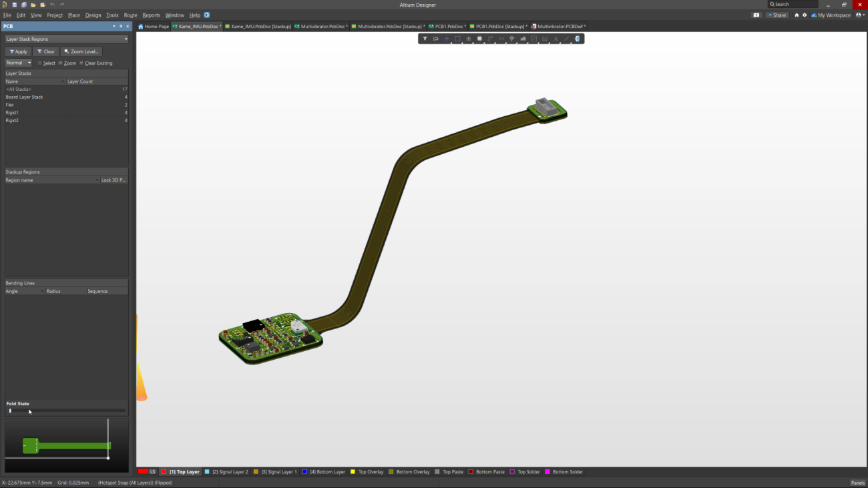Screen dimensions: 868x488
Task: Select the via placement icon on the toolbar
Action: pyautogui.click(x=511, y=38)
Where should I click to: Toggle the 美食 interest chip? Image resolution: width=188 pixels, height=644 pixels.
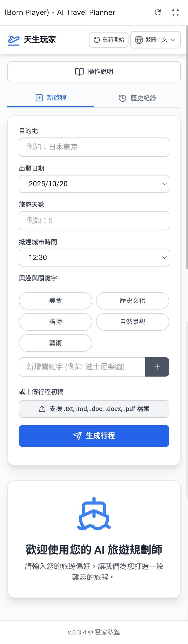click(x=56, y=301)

--

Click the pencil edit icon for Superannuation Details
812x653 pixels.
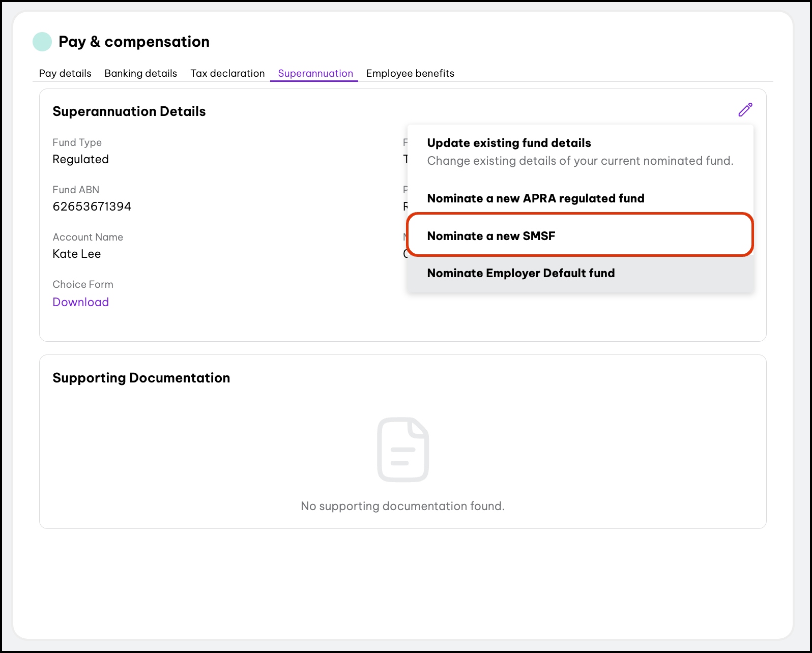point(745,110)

--

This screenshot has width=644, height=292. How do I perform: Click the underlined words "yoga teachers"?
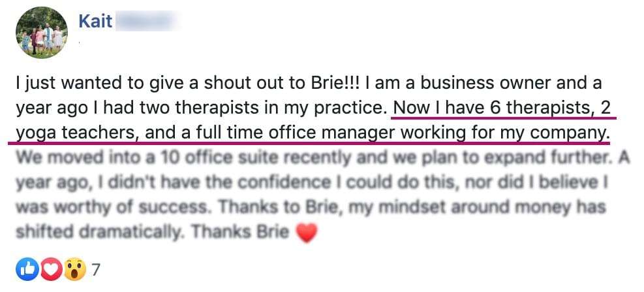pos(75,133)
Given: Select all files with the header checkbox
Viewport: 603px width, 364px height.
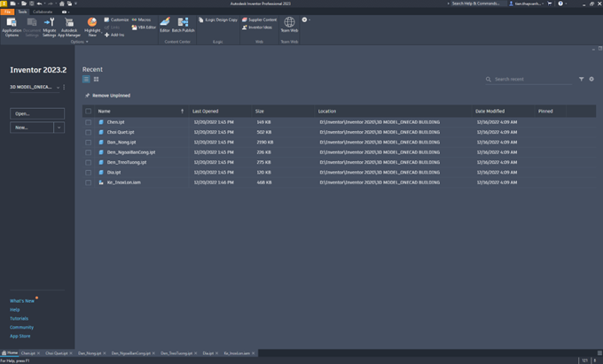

* Exercise goal *
Give again the lines of the listing above that run from the one with "This screenshot has" up to and including the one with "Viewport: 603px width, 364px height.". Keep them exact and omit the pictures.

* Expected output *
This screenshot has width=644, height=292. How do I perform: Click the underlined words "yoga teachers"?
pos(75,133)
Given: Select all files with the header checkbox
Viewport: 603px width, 364px height.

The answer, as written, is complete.